YOUR ASSIGNMENT: Starting with the line that includes "This screenshot has width=626, height=546.", write out every remaining line of the records below exactly as it appears, leaving out any images.

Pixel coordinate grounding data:
• • •

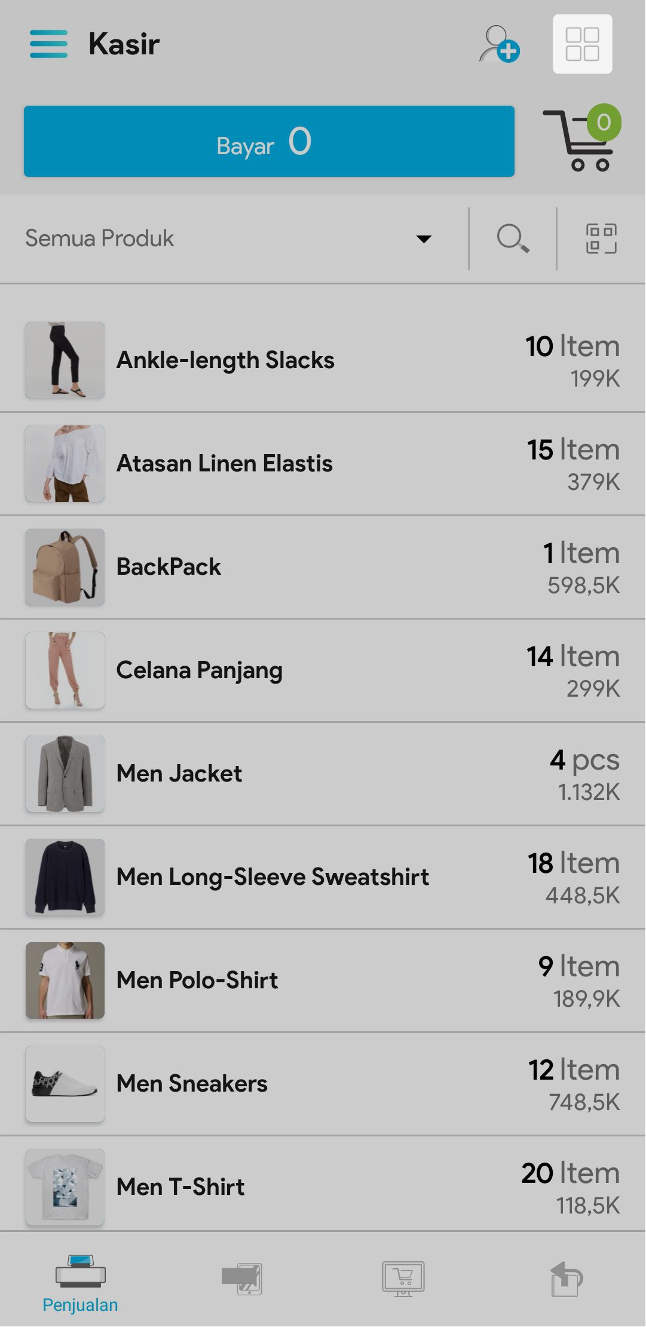Open the shopping cart
This screenshot has width=646, height=1327.
click(581, 140)
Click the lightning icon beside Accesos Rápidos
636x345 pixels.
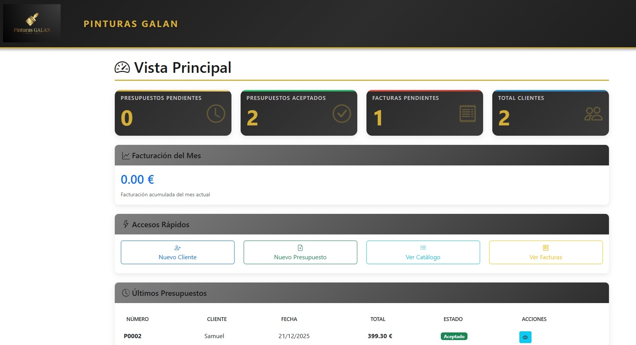point(125,224)
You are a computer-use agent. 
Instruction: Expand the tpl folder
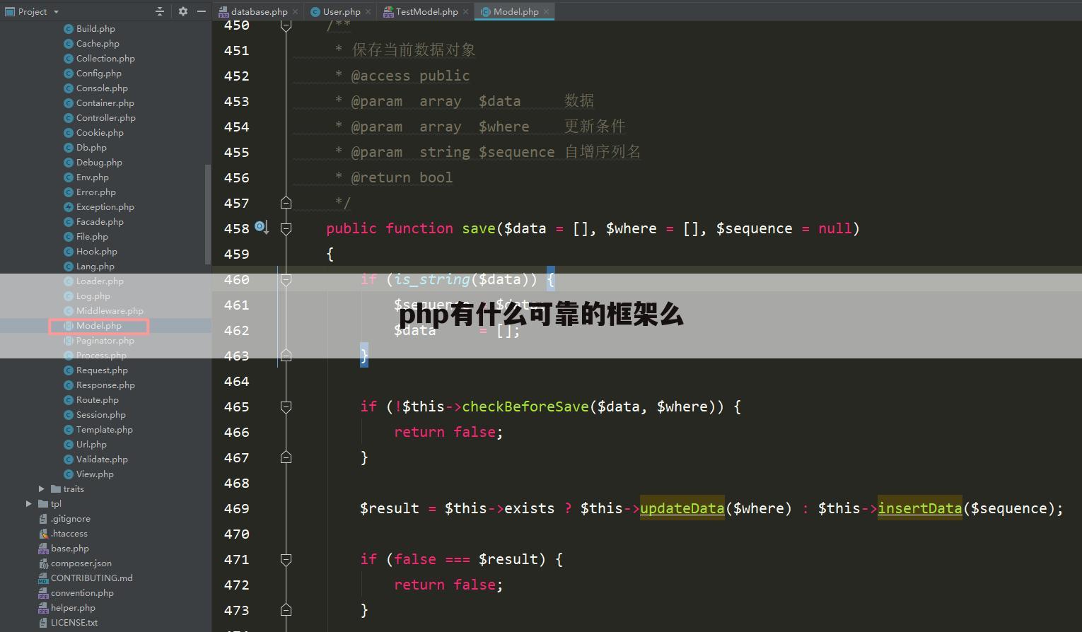pos(29,503)
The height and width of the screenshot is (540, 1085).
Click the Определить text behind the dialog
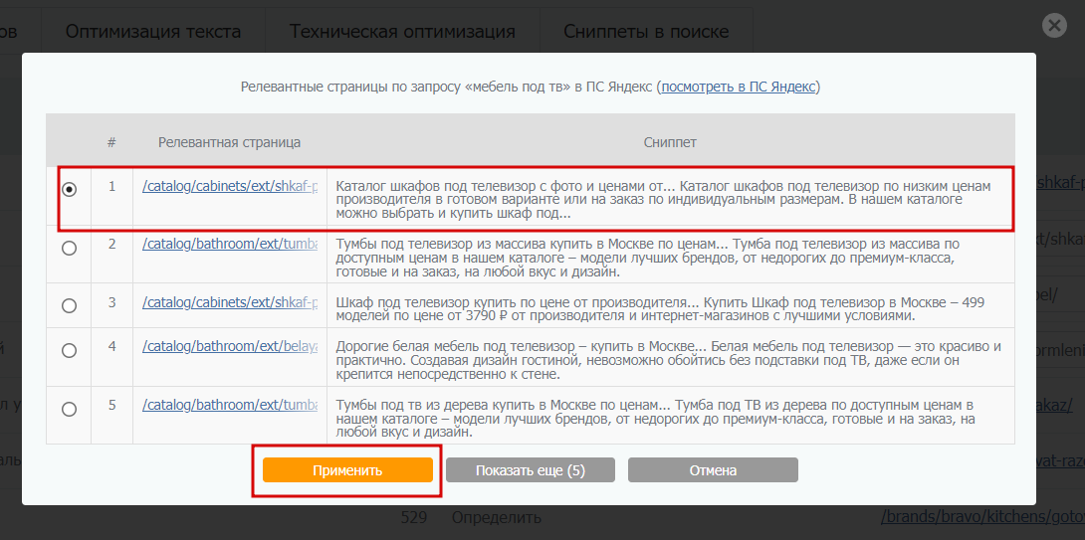497,517
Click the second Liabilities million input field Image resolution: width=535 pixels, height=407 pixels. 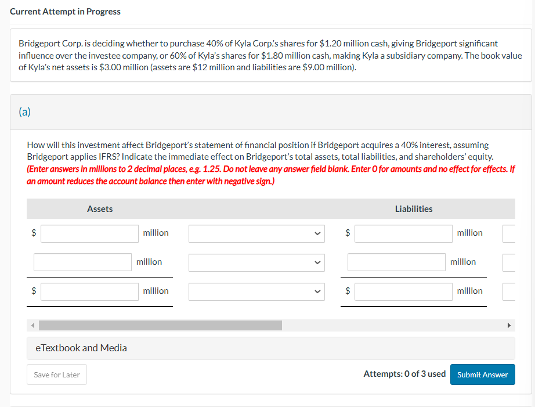pos(396,262)
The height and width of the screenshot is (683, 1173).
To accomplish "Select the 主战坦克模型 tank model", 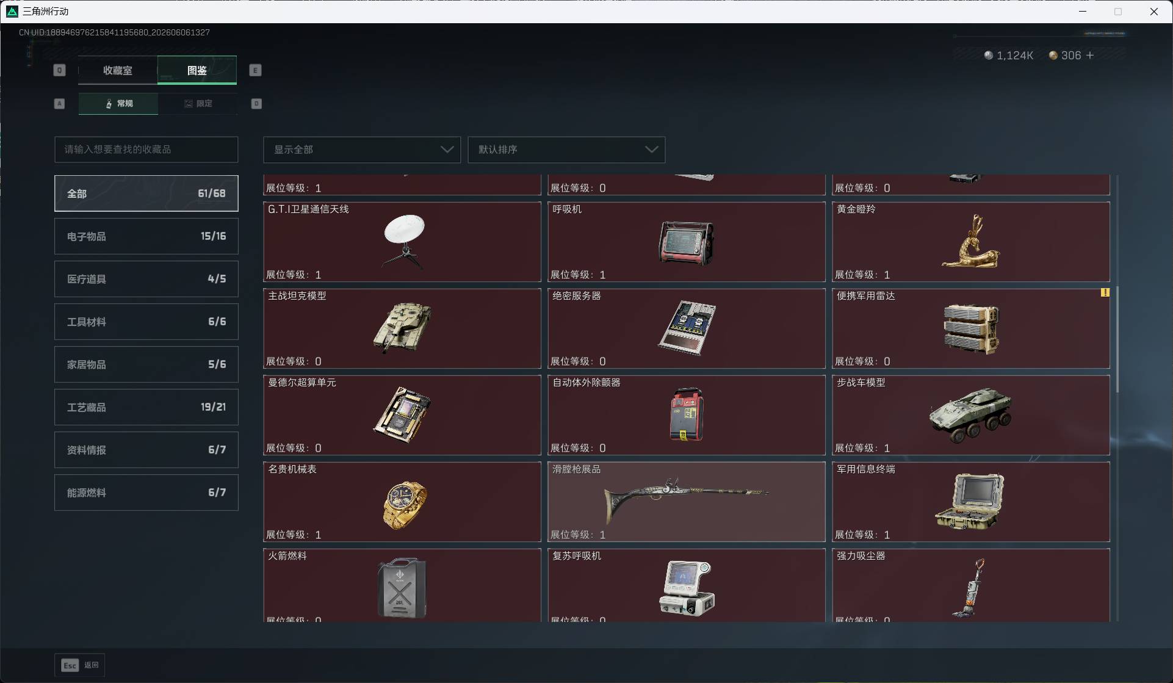I will (x=402, y=328).
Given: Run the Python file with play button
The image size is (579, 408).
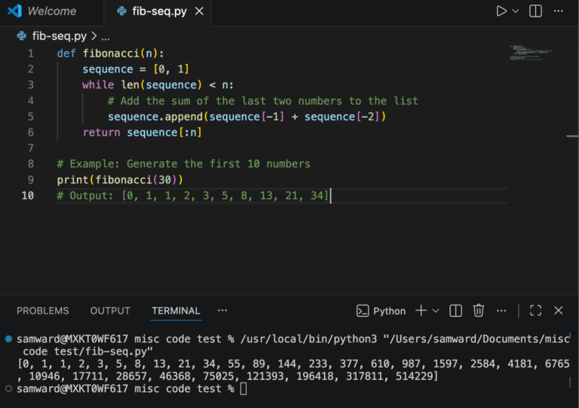Looking at the screenshot, I should point(501,11).
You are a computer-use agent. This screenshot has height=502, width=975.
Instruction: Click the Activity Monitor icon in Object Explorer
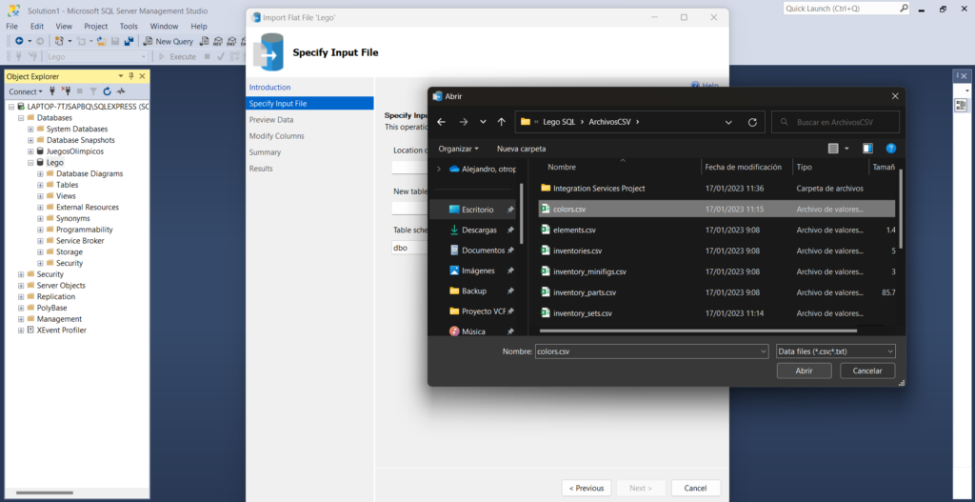tap(120, 91)
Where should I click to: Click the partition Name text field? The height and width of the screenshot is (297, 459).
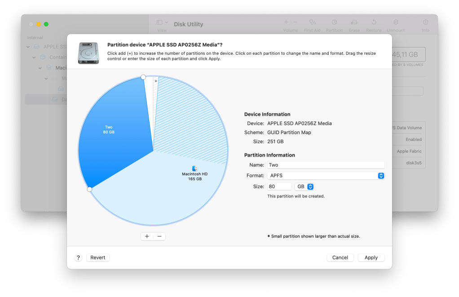point(326,165)
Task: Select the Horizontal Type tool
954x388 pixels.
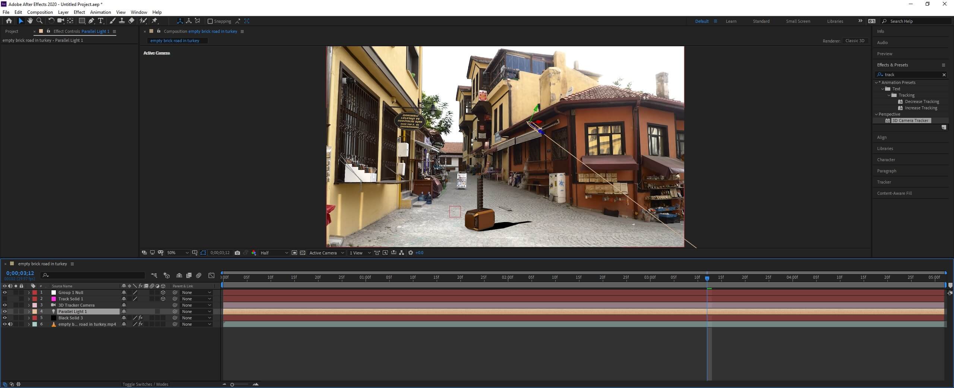Action: (x=101, y=21)
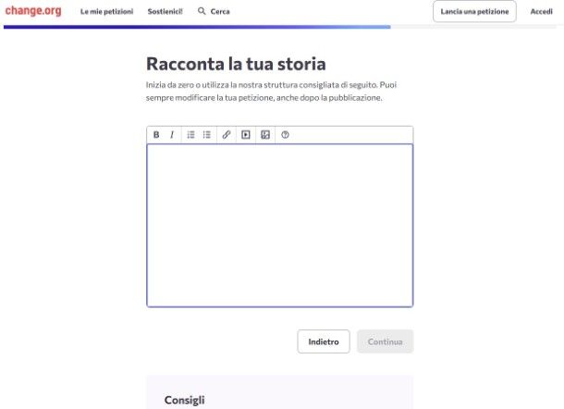
Task: Click the Consigli section heading
Action: click(184, 400)
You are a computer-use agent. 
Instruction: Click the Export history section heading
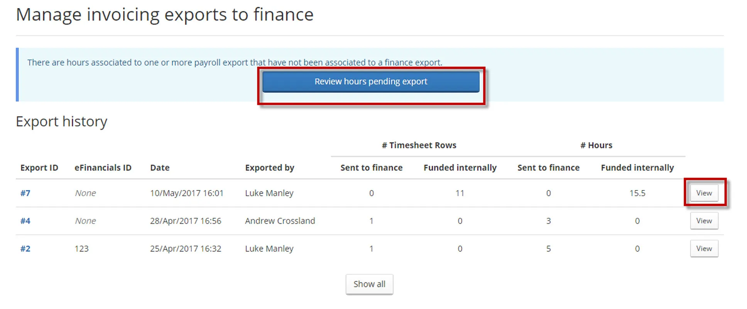(61, 121)
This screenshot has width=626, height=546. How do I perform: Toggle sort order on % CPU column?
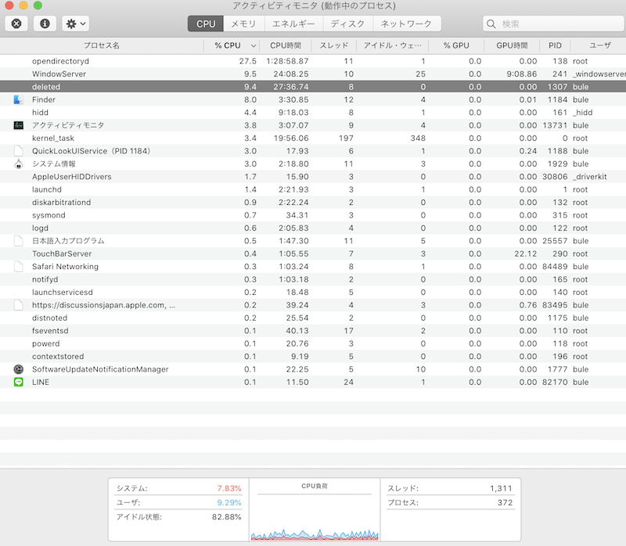pos(233,45)
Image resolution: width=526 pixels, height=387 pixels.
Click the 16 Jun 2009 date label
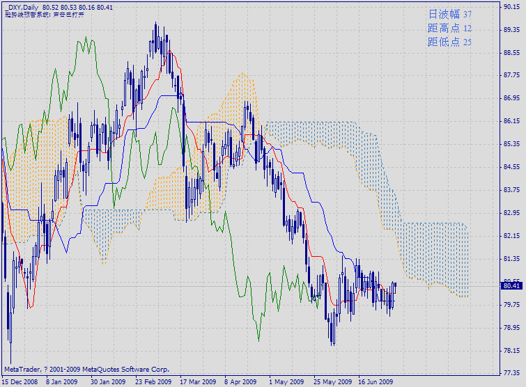pos(376,381)
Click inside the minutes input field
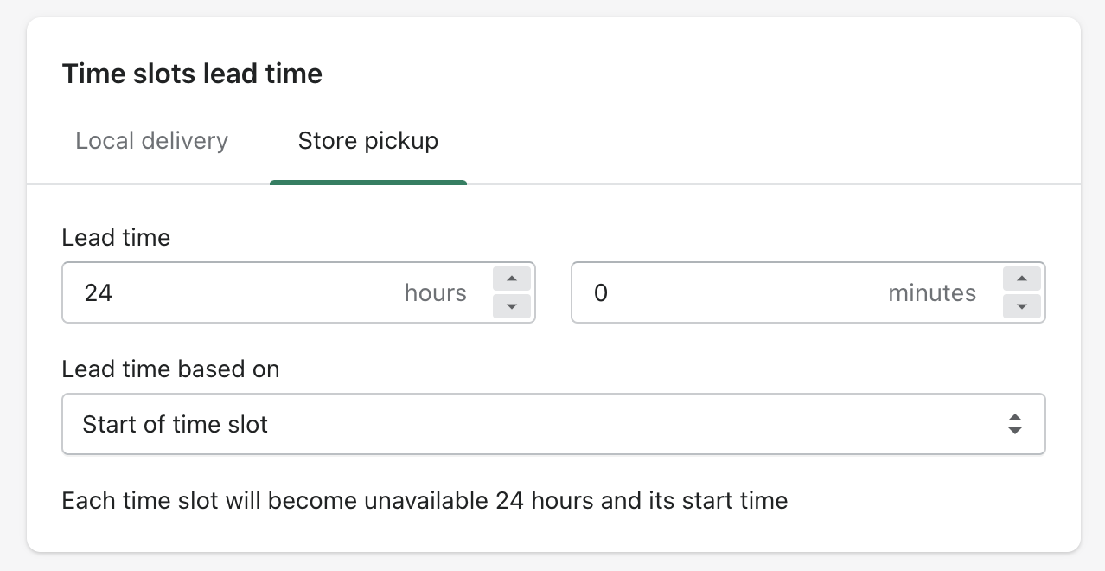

• • •

TASK RESULT:
This screenshot has width=626, height=546. How do I perform: Toggle sort order on % CPU column?
pos(233,45)
Image resolution: width=526 pixels, height=387 pixels.
Click the 16 Jun 2009 date label
pos(376,381)
Click inside the minutes input field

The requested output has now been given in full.